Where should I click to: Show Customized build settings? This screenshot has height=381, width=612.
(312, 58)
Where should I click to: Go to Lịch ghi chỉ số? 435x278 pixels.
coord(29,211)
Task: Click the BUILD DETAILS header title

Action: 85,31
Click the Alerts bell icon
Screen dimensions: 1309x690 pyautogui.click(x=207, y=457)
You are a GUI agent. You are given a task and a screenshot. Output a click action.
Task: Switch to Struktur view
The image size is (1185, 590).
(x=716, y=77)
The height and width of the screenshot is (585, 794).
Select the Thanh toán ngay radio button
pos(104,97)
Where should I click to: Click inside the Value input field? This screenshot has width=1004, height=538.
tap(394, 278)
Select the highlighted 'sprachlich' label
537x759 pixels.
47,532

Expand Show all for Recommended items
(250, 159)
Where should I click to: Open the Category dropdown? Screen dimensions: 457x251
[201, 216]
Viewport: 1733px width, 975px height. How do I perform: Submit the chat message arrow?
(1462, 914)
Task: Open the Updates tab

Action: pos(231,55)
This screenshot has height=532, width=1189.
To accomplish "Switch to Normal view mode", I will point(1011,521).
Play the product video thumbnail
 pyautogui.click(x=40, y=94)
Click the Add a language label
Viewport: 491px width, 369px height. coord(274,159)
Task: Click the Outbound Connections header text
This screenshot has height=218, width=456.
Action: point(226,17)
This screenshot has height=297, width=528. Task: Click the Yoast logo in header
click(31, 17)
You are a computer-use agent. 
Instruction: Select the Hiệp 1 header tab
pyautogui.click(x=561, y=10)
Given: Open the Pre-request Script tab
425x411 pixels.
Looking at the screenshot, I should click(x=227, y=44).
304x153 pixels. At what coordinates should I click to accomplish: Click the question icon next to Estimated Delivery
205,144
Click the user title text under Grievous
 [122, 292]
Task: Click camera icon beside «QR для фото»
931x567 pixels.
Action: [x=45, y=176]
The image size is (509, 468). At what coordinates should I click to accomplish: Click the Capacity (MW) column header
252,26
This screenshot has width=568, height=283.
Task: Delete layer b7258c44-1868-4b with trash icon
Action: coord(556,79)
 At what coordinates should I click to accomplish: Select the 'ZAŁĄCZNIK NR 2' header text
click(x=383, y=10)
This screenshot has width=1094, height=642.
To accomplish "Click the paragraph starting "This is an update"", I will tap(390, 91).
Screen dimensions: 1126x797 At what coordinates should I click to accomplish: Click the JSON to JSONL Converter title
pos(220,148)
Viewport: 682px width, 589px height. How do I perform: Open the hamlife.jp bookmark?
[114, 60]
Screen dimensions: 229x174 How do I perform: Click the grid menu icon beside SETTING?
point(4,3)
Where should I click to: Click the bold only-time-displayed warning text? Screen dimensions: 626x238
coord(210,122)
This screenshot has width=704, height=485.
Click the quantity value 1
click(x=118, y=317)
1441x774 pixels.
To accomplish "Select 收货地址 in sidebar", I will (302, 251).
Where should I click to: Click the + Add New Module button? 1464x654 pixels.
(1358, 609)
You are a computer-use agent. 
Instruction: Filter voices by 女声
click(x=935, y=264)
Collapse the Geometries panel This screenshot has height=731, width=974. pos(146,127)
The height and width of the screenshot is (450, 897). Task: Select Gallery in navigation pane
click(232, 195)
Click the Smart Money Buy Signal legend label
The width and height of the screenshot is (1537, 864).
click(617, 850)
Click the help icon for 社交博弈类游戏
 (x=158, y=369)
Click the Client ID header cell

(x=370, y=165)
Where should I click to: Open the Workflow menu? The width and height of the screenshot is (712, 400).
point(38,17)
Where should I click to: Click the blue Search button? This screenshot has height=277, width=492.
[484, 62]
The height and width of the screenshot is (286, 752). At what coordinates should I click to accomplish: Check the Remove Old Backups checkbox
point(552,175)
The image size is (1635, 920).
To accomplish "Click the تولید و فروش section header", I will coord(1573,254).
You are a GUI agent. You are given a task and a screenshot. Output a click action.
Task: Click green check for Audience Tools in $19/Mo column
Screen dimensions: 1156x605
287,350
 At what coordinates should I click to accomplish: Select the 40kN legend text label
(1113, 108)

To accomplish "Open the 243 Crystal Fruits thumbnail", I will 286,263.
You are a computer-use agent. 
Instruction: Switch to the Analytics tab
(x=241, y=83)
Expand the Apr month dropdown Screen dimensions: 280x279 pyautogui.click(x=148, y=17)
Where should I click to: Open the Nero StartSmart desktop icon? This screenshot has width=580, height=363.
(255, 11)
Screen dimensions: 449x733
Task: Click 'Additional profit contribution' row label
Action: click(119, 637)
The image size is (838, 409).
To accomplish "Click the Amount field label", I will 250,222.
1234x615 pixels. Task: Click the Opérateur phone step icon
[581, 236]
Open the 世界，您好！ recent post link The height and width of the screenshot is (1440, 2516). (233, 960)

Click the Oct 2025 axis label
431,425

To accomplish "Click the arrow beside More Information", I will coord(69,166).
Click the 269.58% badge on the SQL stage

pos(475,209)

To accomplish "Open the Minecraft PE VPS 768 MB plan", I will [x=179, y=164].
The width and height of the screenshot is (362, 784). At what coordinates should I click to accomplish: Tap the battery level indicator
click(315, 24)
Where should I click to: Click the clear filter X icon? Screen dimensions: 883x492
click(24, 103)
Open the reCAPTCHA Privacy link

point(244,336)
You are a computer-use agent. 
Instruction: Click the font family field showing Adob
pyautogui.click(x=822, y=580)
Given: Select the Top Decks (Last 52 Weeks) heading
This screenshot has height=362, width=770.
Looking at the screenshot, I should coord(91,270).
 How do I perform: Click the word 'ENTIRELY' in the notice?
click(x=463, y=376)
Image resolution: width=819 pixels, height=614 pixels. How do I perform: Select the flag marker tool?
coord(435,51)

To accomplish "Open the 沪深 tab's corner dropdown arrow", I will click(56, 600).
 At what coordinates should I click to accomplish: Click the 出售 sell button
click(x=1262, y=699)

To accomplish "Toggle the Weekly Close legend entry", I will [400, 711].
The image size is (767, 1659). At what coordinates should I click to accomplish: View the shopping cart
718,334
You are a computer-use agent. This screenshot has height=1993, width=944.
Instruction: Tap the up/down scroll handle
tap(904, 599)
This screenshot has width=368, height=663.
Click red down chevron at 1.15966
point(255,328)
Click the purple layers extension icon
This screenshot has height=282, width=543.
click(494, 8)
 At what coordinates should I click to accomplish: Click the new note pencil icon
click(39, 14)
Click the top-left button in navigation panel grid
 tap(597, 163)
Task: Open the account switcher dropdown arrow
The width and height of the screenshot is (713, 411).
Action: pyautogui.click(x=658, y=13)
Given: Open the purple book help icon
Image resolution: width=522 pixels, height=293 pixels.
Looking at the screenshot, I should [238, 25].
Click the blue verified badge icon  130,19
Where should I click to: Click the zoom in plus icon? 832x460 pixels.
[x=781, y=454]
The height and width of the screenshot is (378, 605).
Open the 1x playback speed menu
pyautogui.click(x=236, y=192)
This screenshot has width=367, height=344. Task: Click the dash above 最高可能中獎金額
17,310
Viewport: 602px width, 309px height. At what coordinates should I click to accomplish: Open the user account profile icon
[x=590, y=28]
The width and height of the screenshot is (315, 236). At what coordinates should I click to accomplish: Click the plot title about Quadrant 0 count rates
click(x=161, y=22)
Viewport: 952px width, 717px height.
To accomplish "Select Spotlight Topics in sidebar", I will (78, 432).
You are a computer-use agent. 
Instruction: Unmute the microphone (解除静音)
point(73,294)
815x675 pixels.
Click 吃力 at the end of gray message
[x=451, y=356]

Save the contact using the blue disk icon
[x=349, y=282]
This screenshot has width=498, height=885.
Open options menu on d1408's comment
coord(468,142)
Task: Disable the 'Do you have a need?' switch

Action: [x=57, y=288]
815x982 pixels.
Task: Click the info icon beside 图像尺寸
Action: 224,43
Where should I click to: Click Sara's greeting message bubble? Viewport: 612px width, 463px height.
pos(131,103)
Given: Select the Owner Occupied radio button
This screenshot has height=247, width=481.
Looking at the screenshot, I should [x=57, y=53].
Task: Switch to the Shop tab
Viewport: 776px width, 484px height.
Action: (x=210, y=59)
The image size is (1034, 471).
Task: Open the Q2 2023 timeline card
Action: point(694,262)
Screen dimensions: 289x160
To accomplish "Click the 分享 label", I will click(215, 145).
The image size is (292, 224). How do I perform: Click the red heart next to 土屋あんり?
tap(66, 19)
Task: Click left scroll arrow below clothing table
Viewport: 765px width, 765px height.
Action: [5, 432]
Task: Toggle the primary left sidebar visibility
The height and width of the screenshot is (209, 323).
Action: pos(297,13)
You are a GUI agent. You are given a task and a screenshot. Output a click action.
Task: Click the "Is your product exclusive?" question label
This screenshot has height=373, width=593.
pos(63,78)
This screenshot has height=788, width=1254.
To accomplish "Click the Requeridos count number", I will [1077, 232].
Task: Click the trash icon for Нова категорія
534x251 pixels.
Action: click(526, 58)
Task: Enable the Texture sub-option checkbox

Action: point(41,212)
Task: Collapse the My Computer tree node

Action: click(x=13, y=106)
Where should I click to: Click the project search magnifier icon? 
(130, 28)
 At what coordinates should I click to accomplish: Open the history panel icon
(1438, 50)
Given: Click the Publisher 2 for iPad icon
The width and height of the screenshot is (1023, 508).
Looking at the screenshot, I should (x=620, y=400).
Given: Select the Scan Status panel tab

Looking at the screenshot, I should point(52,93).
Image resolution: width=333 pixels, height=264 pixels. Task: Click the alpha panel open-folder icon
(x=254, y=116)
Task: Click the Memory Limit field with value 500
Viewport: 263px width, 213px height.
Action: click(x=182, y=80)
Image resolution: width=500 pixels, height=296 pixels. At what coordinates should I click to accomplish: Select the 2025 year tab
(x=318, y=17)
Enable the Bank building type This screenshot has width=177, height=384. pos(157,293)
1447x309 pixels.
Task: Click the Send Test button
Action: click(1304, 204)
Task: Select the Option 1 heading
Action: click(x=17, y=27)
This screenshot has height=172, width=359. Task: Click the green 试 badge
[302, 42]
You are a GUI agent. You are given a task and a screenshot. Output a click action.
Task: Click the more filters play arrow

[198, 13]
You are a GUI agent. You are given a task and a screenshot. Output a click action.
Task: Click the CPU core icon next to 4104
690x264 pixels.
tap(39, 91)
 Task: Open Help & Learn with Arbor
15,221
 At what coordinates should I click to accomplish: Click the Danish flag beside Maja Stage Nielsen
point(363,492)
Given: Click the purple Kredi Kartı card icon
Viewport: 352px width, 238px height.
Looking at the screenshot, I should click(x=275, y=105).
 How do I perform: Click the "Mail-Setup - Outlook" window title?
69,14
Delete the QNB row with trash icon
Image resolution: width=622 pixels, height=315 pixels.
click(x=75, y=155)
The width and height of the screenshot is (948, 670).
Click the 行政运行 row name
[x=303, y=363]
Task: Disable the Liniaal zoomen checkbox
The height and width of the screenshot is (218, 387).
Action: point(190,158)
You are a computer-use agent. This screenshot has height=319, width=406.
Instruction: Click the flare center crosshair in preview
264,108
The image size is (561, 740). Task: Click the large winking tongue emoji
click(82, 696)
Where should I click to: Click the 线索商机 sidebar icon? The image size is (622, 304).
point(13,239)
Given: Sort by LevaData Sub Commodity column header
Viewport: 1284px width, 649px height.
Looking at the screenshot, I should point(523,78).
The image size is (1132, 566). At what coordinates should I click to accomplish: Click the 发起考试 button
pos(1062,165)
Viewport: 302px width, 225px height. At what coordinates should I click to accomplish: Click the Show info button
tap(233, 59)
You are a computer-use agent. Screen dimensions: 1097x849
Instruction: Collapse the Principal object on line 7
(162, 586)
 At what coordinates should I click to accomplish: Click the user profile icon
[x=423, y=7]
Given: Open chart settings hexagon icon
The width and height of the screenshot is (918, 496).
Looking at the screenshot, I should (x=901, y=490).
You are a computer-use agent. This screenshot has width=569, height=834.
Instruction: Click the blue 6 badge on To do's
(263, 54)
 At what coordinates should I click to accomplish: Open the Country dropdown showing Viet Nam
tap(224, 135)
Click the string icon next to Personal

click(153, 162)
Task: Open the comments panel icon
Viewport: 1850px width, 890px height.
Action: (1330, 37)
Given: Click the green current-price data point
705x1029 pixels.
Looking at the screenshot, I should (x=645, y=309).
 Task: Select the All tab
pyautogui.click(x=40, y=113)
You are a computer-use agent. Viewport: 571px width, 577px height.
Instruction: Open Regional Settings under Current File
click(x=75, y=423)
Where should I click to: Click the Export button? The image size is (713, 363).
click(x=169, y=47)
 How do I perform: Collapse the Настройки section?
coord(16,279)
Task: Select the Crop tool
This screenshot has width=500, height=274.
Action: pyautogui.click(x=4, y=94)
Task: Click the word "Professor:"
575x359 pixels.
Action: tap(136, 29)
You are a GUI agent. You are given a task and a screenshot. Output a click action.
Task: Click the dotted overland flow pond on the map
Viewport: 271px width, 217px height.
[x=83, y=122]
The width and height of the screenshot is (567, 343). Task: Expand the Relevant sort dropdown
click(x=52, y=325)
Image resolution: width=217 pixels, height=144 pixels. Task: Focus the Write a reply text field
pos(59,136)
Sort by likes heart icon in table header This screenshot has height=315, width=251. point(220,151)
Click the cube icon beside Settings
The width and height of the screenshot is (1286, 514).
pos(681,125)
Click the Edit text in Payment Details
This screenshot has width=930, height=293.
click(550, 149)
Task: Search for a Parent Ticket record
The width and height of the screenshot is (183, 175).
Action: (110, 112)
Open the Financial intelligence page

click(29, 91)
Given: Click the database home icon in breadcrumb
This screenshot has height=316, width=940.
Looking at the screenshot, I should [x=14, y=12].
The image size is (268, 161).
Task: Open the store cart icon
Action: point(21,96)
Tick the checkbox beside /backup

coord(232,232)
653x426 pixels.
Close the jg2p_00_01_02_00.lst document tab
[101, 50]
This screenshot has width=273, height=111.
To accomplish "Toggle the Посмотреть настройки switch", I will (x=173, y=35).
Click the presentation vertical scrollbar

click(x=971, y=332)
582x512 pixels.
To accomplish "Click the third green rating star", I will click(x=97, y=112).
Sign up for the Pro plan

■ EXERCISE PROMPT ■
Rewrite the items above as a numbered list, starting at the line that contains "Click the blue verified" and ending at the line that contains "coord(468,142)", with both of those lines included. Leave out any blank lines.

■ SOLUTION TO THE EXERCISE ■
1. Click the blue verified badge icon  130,19
2. Where should I click to: Click the zoom in plus icon? 832x460 pixels.
3. [x=781, y=454]
4. The height and width of the screenshot is (378, 605).
5. Open the 1x playback speed menu
6. pyautogui.click(x=236, y=192)
7. This screenshot has width=367, height=344. Task: Click the dash above 最高可能中獎金額
8. 17,310
9. Viewport: 602px width, 309px height. At what coordinates should I click to accomplish: Open the user account profile icon
10. [x=590, y=28]
11. The width and height of the screenshot is (315, 236). At what coordinates should I click to accomplish: Click the plot title about Quadrant 0 count rates
12. click(x=161, y=22)
13. Viewport: 952px width, 717px height.
14. To accomplish "Select Spotlight Topics in sidebar", I will (78, 432).
15. You are a computer-use agent. 
16. Instruction: Unmute the microphone (解除静音)
17. point(73,294)
18. 815x675 pixels.
19. Click 吃力 at the end of gray message
20. [x=451, y=356]
21. Save the contact using the blue disk icon
22. [x=349, y=282]
23. This screenshot has width=498, height=885.
24. Open options menu on d1408's comment
25. coord(468,142)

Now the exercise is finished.